Preferably, one should take into account the opinion of the Maharil, who holds that one may not say Birkat HaLevanah after half of the moon’s cycle has elapsed (14 days, 18 hours, and approximately 20 minutes from the time of the molad). This time rarely passes the beginning of the night of the fourteenth. By the night of the fifteenth, the moon’s cycle sometimes reaches the halfway mark, and sometimes not (Rama 426:3, Kaf HaChaim 53). Nevertheless, in practice, one who did not say the blessing by the fourteenth may say it until the end of the night of the fifteenth (Biur Halachah 426:3, Yabi’a Omer 8:42).

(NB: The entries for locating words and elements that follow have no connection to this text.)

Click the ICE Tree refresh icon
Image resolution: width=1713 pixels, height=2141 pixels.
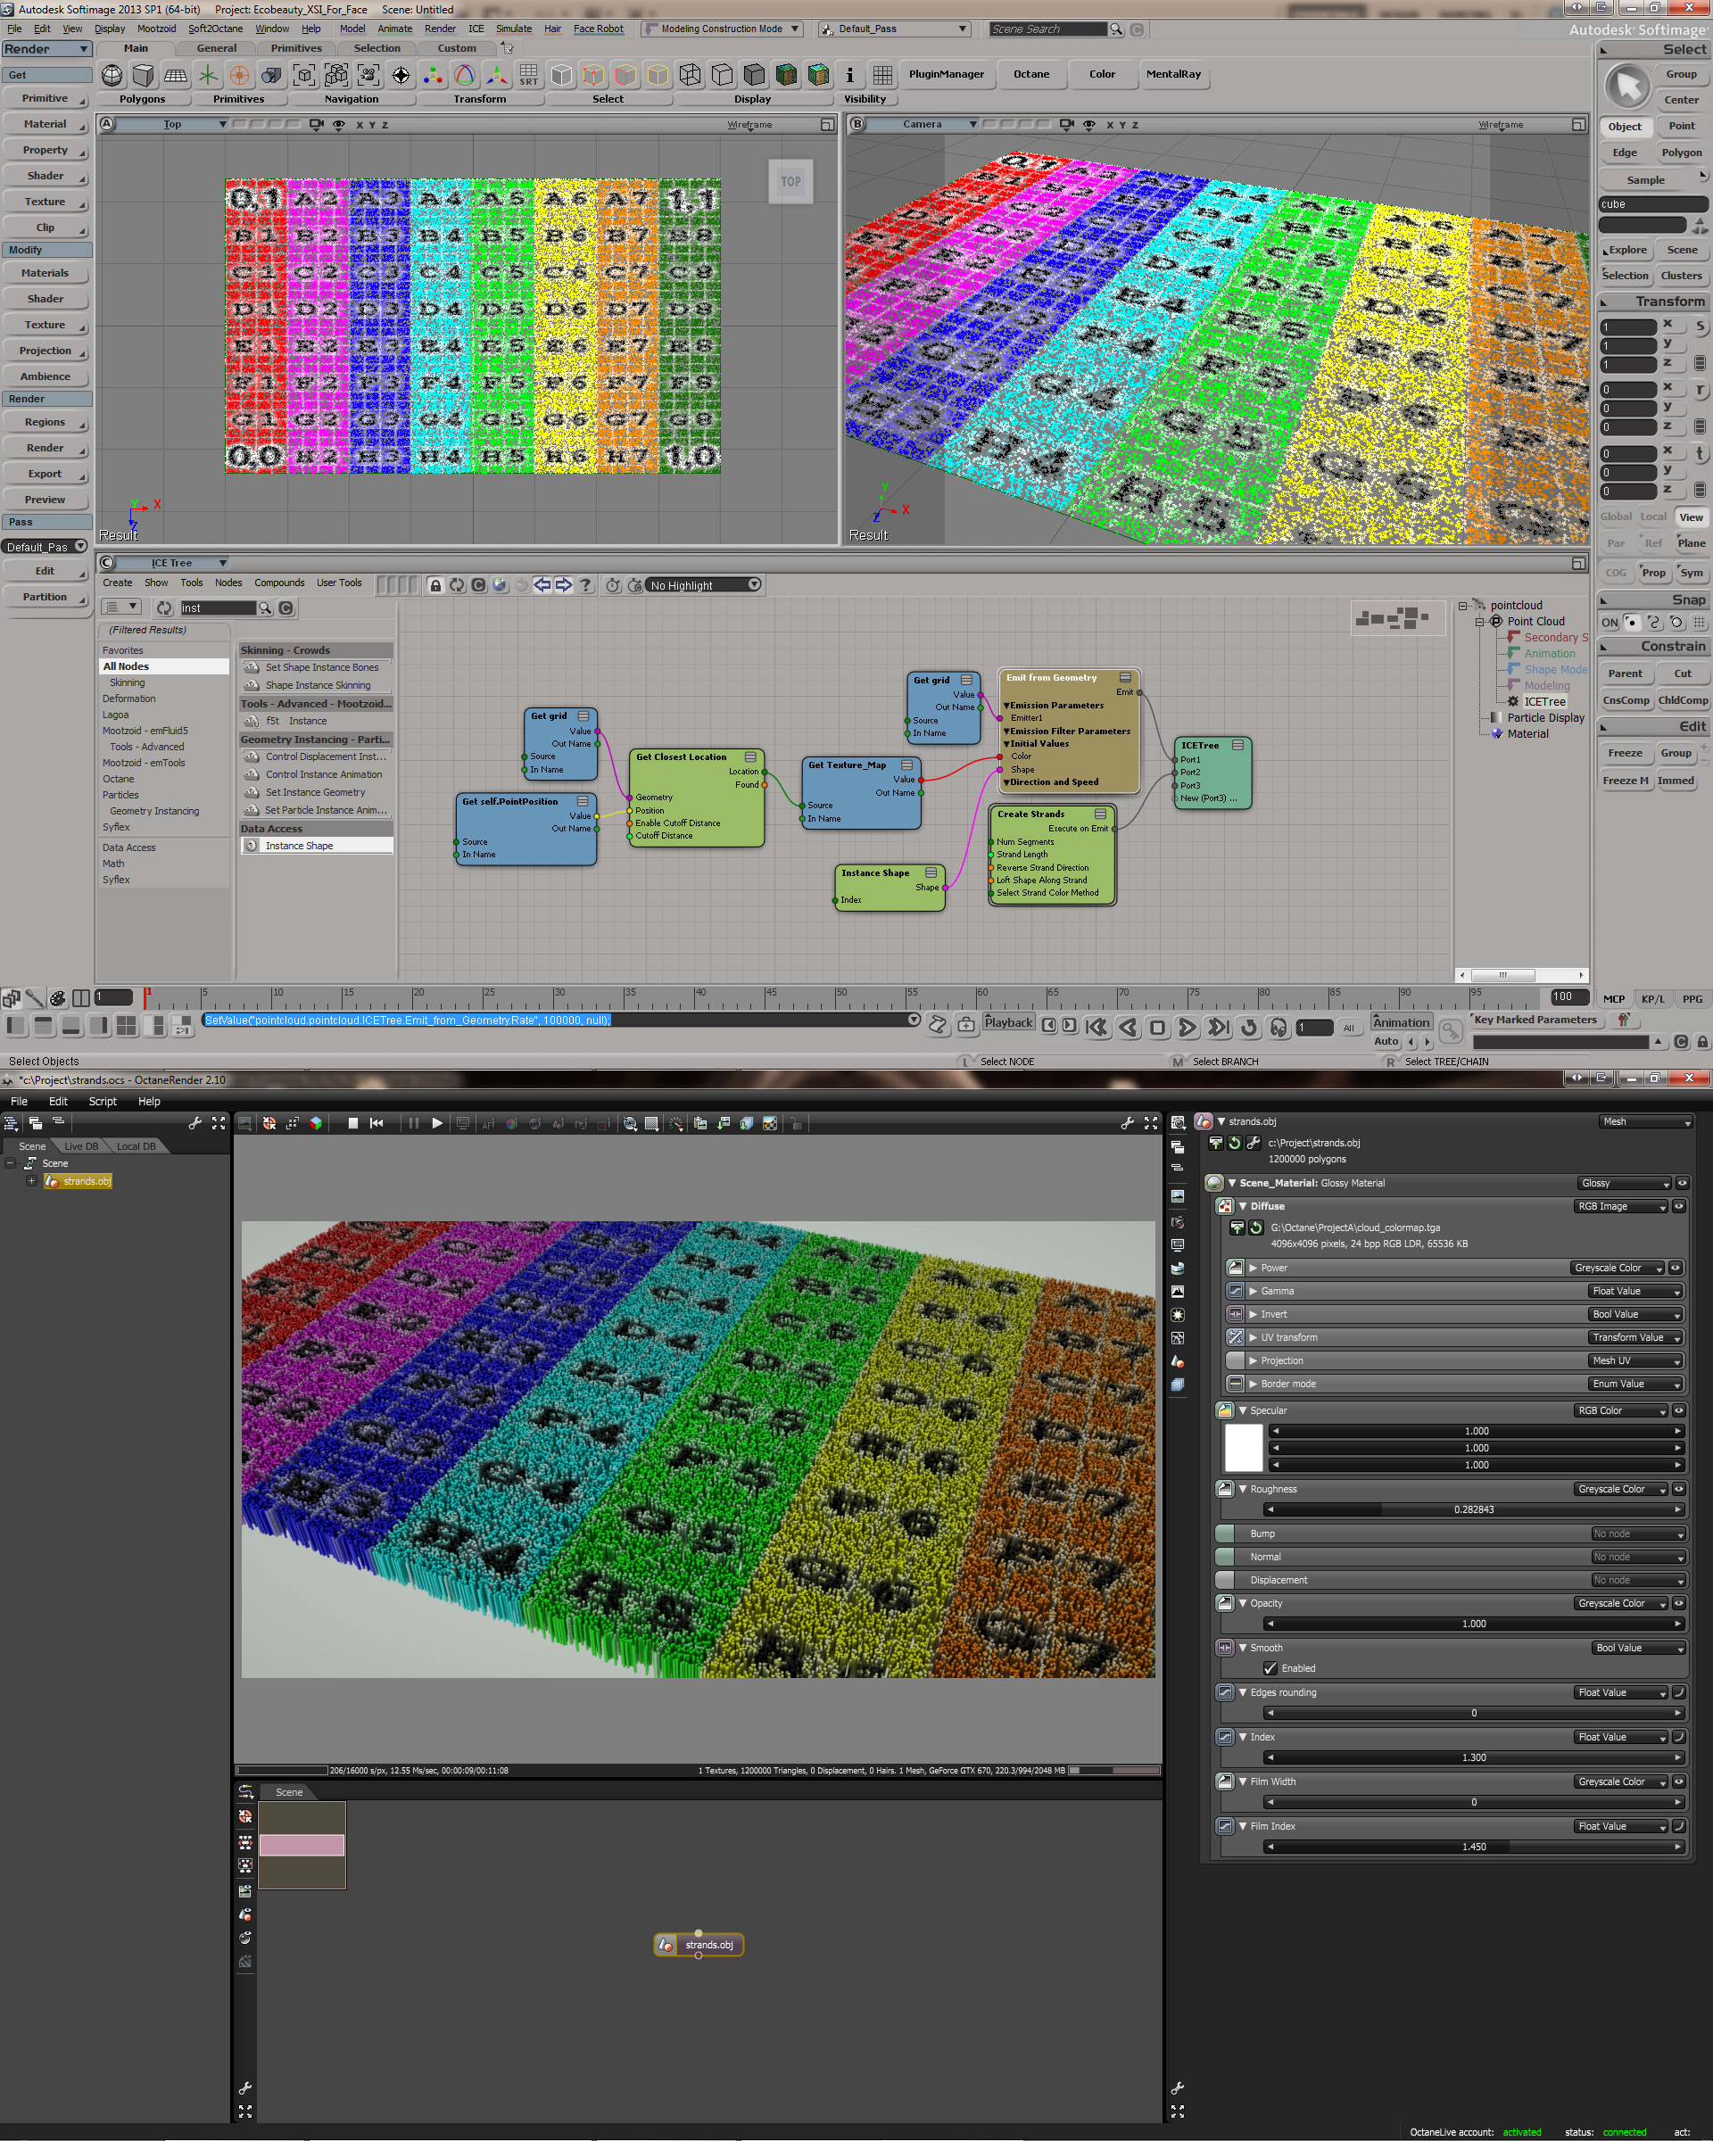[x=457, y=585]
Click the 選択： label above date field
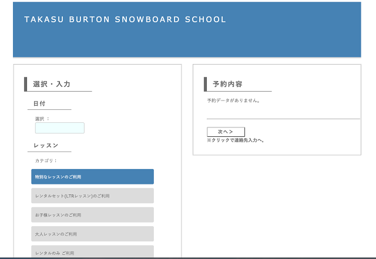This screenshot has height=259, width=376. click(x=42, y=119)
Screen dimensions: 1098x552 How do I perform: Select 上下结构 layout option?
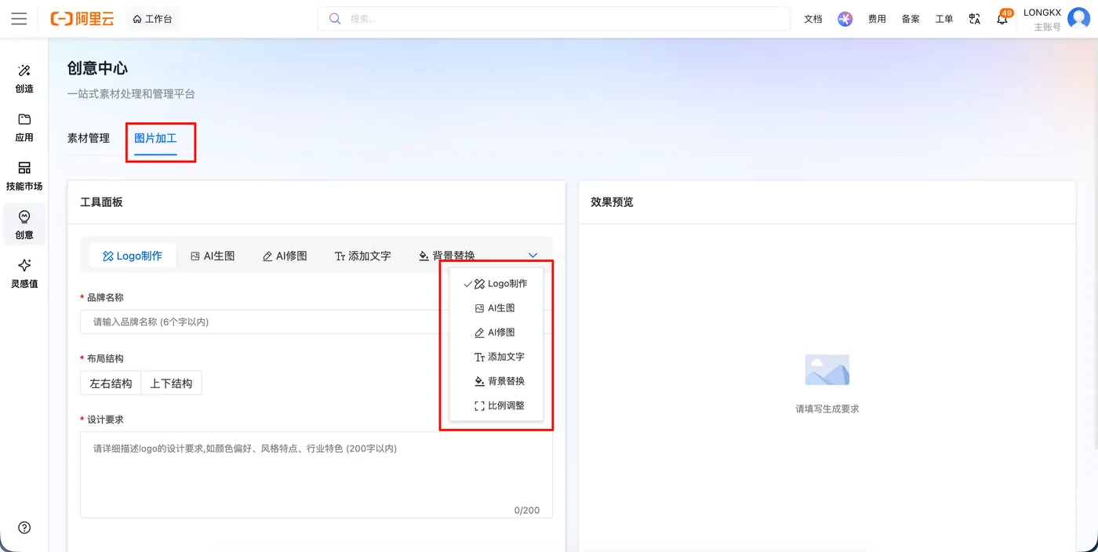[171, 383]
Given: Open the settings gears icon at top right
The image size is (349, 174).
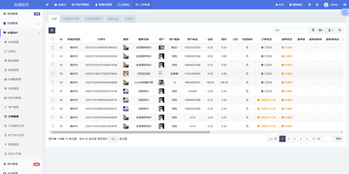Looking at the screenshot, I should [345, 5].
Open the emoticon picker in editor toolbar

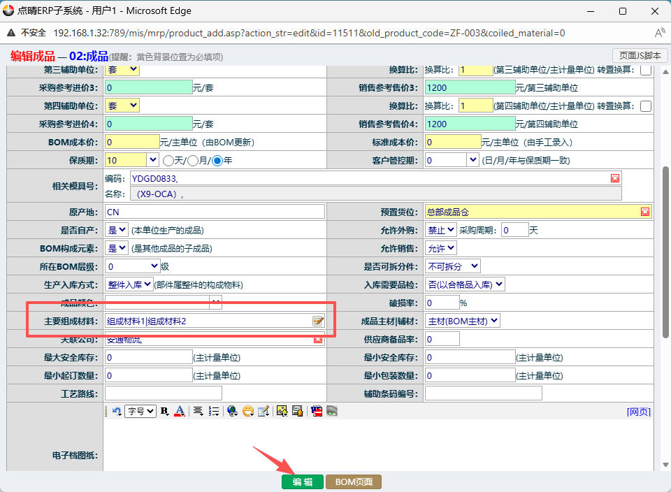tap(248, 411)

 See Beit Yosef and Shulchan Aruch 426:4, Bach and Mishna Berura ibid., Kaf HaChaim 61, Sefer Kiddush Levanah 3:1-2. Many Rishonim hold that the blessing should be said immediately upon the moon’s reappearance [at the beginning of the month]. R. Ya’akov Roke’ach writes in Shulchan Lechem HaPanim that this seems to be the opinion of R. Amram Gaon, Behag, Rif, Rambam, Rosh, and others. The Bach points out that the Talmud implies that one should not say Kiddush Levanah after the seventh day. The Rambam, as well, indicates that it is preferable to say it as early as possible. On the other hand, some poskim infer from Tractate Soferim (20:1) that one should not bless the new moon until it is possible to benefit from its light. Talmidei Rabbeinu Yonah, R. David Avudraham, the Kolbo, and others espouse this viewpoint. This is also the practical implication of the discussion cited above in note 23. According to Kabbalah, one should say the blessing after seven days. In practice, the custom of Ashkenazim is to bless the moon after three days have passed. This is also the custom of the Jews of Morocco and other North African communities (so writes Rabbi Mashash and many others). The majority of Sefardim, based on Kabbalah, as well as the Hasidim, are accustomed to reciting the blessing after seven days. Moreover, some Ashkenazim follow this custom l’chatchillah (preferentially), as the Chatam Sofer (Orach Chayim 102) and Aruch HaShulchan (426:13) write. Nonetheless, when the seventh falls out on a Saturday night, it seems preferable to recite Birkat HaLevanah then, even if seven complete days from the molad have not yet passed. Thi I because the moon’s light is already abundant and part of a day is regarded as an entire day. All the more so seeing that it is Motzei Shabbat, a joyous time which is suited for Birkat HaLevanah. Besides which, several poskim hold that one should recite the blessing as early as possible (Ramban and his adherents), while others assert that one should not say it later than the seventh of the month (Bach). Therefore, it is proper to say it on the night of the seventh, even if seven complete days have not passed since the molad. This is how the Knesset HaGedolah, Rama of Panow (78), Nahar Mitzrayim, Eliyah Rabbah, Eshel Avraham of Buchach, Maharsham, and others conclude (see Sefer Kiddush Levanah 3:8, with notes 27 and 29; Yechaveh Da’at 2:24).